An aperture 41 is provided through each plate 40 through which an elongate bolt 42 can extend to connect all the plates 40 in the assembly.

Each plate 40 may be generally triangular with the aperture 41 near the apex of the triangle to provide a suitable pivotal connection between the float sections 4, 8 providing the required range of slope angle.

Turning now to figure 19, a shield 43 is provided to shield the connection mechanism shown in figure 18 to stop waves impacting against any sharp edges. The shield design is simple being a section of sheet metal curved to accommodate the connection. The sheet has a plurality of apertures 44 along one edge which allow bolts (not shown) to be inserted to attach the shield 43 to the float sections 4, 8. A plurality of elongate slots 45 extend along the opposing edge to provide adjustment.

Figure 20 shows an option on how the two end attachments 46 can be connected and secured. Connector plates 47 are secured perpendicularly across the respective each tapered edge 48 of each attachment 46 and the end of each plate 47 is secured to its respective end attachment 46. This allows end attachments 46 to be secured together in a stable manner. Cushioning material may be provided between the edges 48 prior to securement to reduce any frictional forces.

The connection plates 47 are shown more clearly in figure 21. Each connector plate 47 comprises a T-shaped frame 49 with one arm 50 extending between the end attachments 46, and the other arm 51 of the T-frame extending across the top surface of its respective attachment 46. A cross support arm 52 provides additional strength to the connection. A bolt 53 then extends through the distal end of the vertically orientated arms 50 of each plate 47, secured by a nut 54.

Figure 22 illustrates a similar plate connection can be used to secure the underside of two plateaus 12.

Figure 23 illustrates a simpler frame construction suitable for small-scale platforms. The frame construction is preferably made from wood although other suitable materials as previously described could be used. The assembly comprises a mast 13 raised to a vertical orientation with a float 2 held in place at the bottom of the mast 13 by an angled support arm or plank 56. Ropes or straps 57 extend between the plank 56 and the mast 13 and against the underside of the float 2 to hold it in position. A further support 58 arm is secured between the mast 13 and the plank 56 to absorb some load on the structure Preferably the main body of the float 2 is submerged. The frame sections may be attached by screws or nails 55 that are coated for water resistance.

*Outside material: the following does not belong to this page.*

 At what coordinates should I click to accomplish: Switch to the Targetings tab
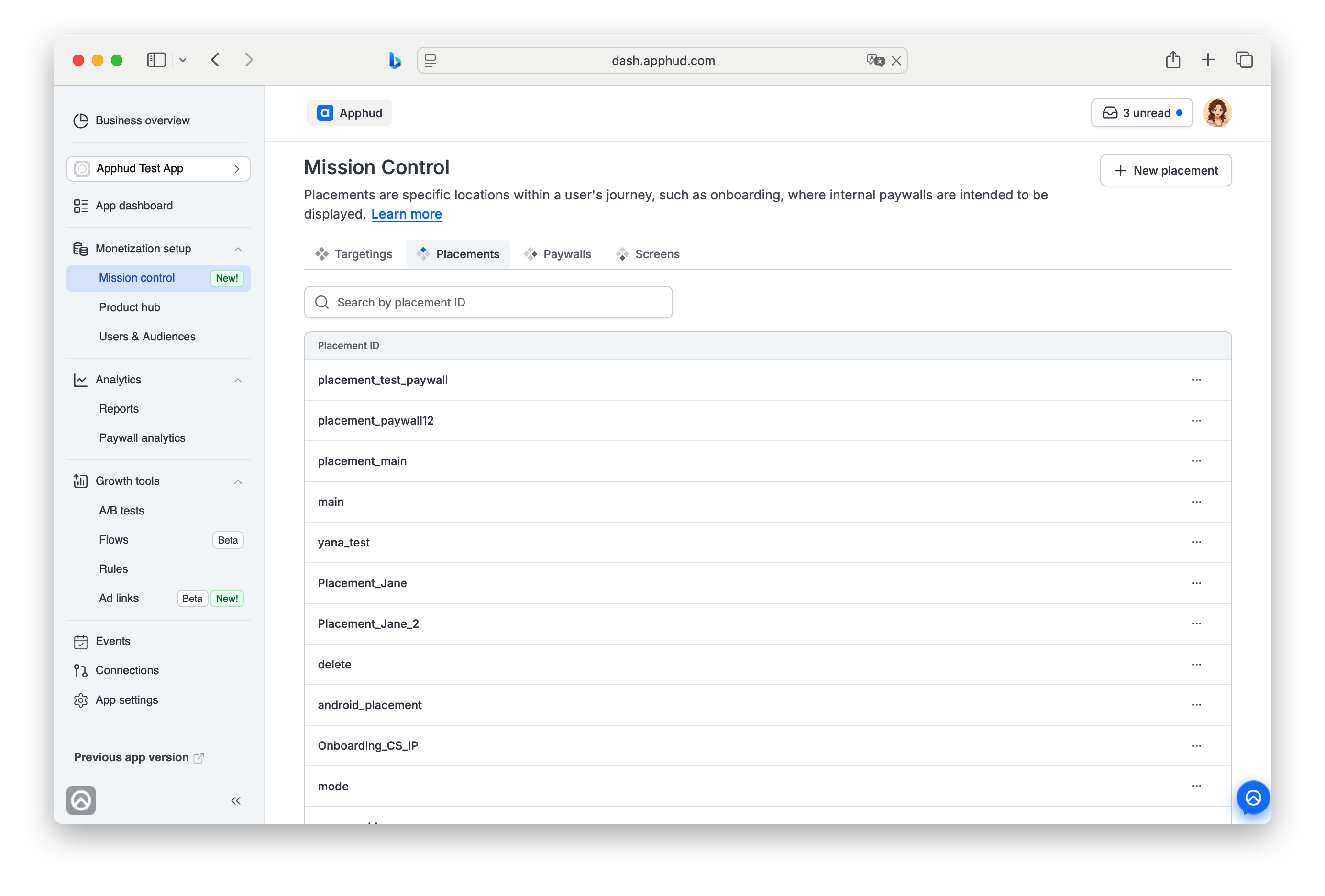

Figure 24 illustrates a platform 12 formed with a simplified structure of figure 23.

The floats may be, for example of PVC or closed steel pipes.

Figure 25 illustrates how platform assemblies can be secured together at their ends. The respective end masts 59 of each platform are secured by laterally extending cross beams 60 attached to the masts 59 by screws 61. It can be seen that the end masts 59 extend through each float 2 and are secured at their bases by a cross beam 60. Further diagonally orientated beams (not shown) may be secured across the frame structure to minimize vertical movement between the platforms. It can also be seen that each platform plateau should be at the same height to allow consistency along the overall platform base.

Each corner platform may be supported by four masts 59 and four supporting lo frames.

Smaller platforms may be secured together for ease of transportation, particular over land.

Figure 26 illustrates how two platform assemblies could be secured together sideways. The end surface of each platform includes a connection interface 62 which are bolted together. A support beam 63 is secured to, and extends between, each float 2. X-shaped support frames (not shown) may be provided secured between each mast 13.

As can be seen in this figure, the floats 2 could have a rectangular rather than circular cross section.

Figure 27 is a plan view illustrating how a number of platforms (in this case eight platforms 12) can be secured together. In this example, end attachments 46 as previously described extend from the main section of the floats.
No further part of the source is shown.